» **Raw data**:
+-------+

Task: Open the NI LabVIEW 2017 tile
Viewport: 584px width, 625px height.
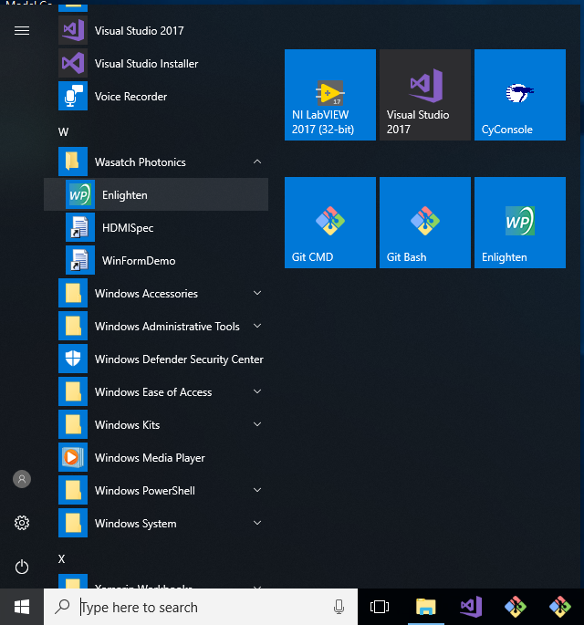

+-------+

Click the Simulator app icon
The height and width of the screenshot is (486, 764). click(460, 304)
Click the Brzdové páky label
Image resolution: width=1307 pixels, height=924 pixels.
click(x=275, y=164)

+-------+

» **Exercise goal**: Format every line from the one containing "Task: Open the NI LabVIEW 2017 tile" down to the one containing "Viewport: 584px width, 625px height.", both included, as a JSON list of strings with one string per line and blank lines omitted.

» **Solution for this task**:
[
  "Task: Open the NI LabVIEW 2017 tile",
  "Viewport: 584px width, 625px height."
]